Back pain is very common during pregnancy. According to Amercian Pregnancy Association, 50 – 50% women experience back pain. It’s primarily caused due to loose ligaments, weight gain and a shifting center of gravity – basically changes that your body undergoes during pregnancy. Because back pain is so common – and usually not a sign of anything worrisome – it doesn’t mean you have to resign yourself to nine months of pain.

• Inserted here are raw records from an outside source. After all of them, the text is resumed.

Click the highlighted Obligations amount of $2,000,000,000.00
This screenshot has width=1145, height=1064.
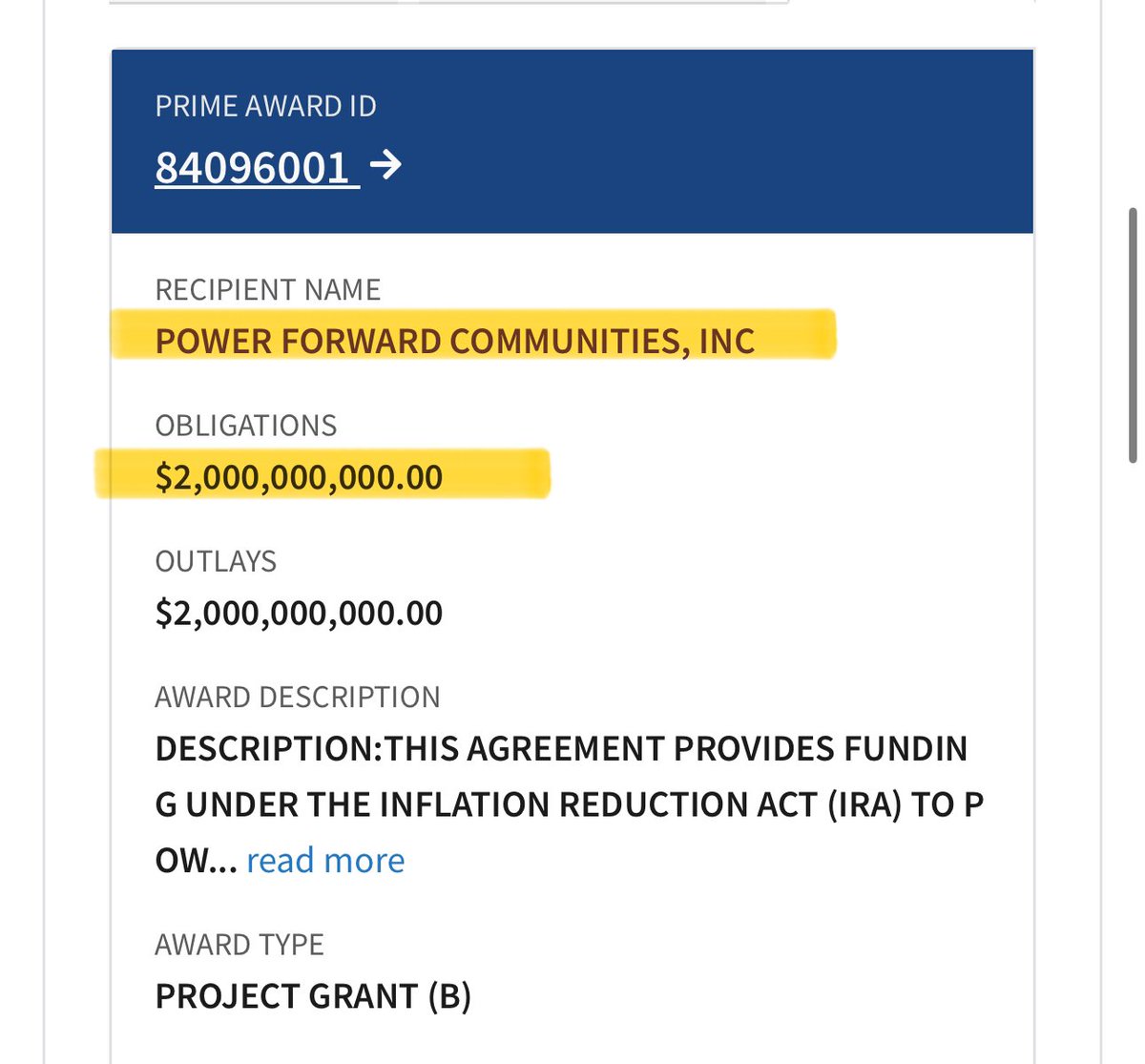[299, 476]
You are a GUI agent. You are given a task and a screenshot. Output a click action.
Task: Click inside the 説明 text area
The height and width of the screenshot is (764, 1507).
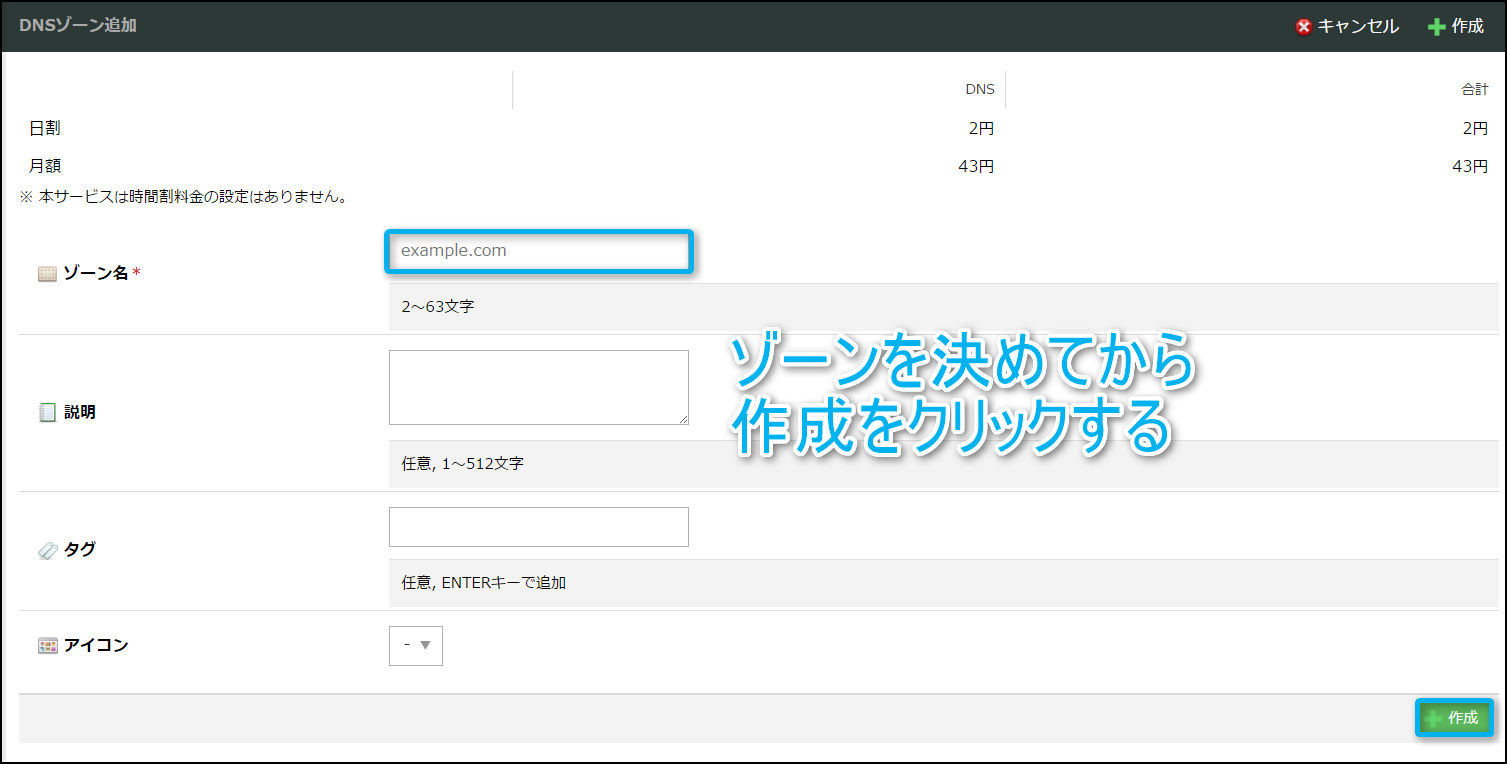[x=538, y=387]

Here are some tips to ease pregnancy related back pain:
- Maintain good posture at all times: Try to focus on your posture and how you move about in your daily routing. Stand up straight and tall, avoid standing for too long in one position.To avoid falling forward, you might compensate by leaning back a little — this can strain the muscles in your lower back and contribute to back pain during pregnancy. Keep these principles of good posture at the back of mind:
- Stand up straight and tall.
- Hold your chest high.
- Keep your shoulders back and relaxed.
- Don’t lock your knees.
- Exercise regularly: If you exercise regularly, keep continuing. Basic exercises, such as walking and stretching, may relieve your stiffness and pain. But don’t go overboard and force yourself to exercise if you feel pain, as you could strain your ligaments further. Just tone down your exercises a bit – walk more slowly, and don’t push yourself into stretches that hurt.You could also try swimming, but avoid the breaststroke, unless your face is completely in the water, as this may place strain on your back and neck.

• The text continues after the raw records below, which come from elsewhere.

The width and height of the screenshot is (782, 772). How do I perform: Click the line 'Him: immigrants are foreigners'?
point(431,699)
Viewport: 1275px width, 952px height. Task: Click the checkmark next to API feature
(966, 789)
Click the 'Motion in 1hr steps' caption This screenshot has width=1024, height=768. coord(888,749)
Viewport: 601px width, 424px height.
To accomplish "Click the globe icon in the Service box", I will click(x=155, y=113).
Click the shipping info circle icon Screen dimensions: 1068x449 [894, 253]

- Get the right pregnancy gear: The right gear includes a belly support band, right shoes and the right comforting support for your sleep. Get a belly support band that will shore up your core – a maternity support band will definitely lift the growing weight of your baby and support your lower back muscles. Make sure you are wearing low-heeled shoes or sneakers – Avoid high heels, which can further shift your balance forward and cause you to fall. Finally, sleeping flat on your back is not good for you or the baby; it is also very uncomfortable. Body pillows are helpful for supporting your chest, hips, and lower back. You could also folld a thick towel lengthwise and place it perpendicular to your body at the point on your waist where your spine is its most “curved.” The towel’s length will ensure support without requiring readjustment, even if you roll over during the night.
- Practice Yoga: Yoga and other mindfulness techniques are few of the most popular techniques women turn to for pain relief. Give prenatal yoga a try – it is a top choice among pregnant women whose backs, muscles, joints, and nerves are hurting under the weight of pregnancy. Prenatal yoga also tackles emotional stress with deep, mindful breathing exercises that can strengthen and empower. Plus, yoga practice can help you sleep better and relax your mind and muscles.

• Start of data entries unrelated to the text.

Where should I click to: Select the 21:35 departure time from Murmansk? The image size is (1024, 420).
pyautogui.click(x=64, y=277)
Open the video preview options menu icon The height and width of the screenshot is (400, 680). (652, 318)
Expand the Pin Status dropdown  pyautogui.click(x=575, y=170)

- Massage: Gentle massage can ease backache, but the effects tend to be temporary. Massages can bring quick relief when back pain is acute – research has shown that in addition to relieving pain, regular prenatal massage can help alleviate depression and anxiety in pregnancy. Opt for a gentle and soothing massage – usually a Swedish massage is the most common and advisable method of prenatal massage as it uses long, smooth strokes that won’t aggravate the joints . Pregnant women should always consult with their doctors to make sure prenatal massage is safe and then make sure the prenatal massage therapist is certified.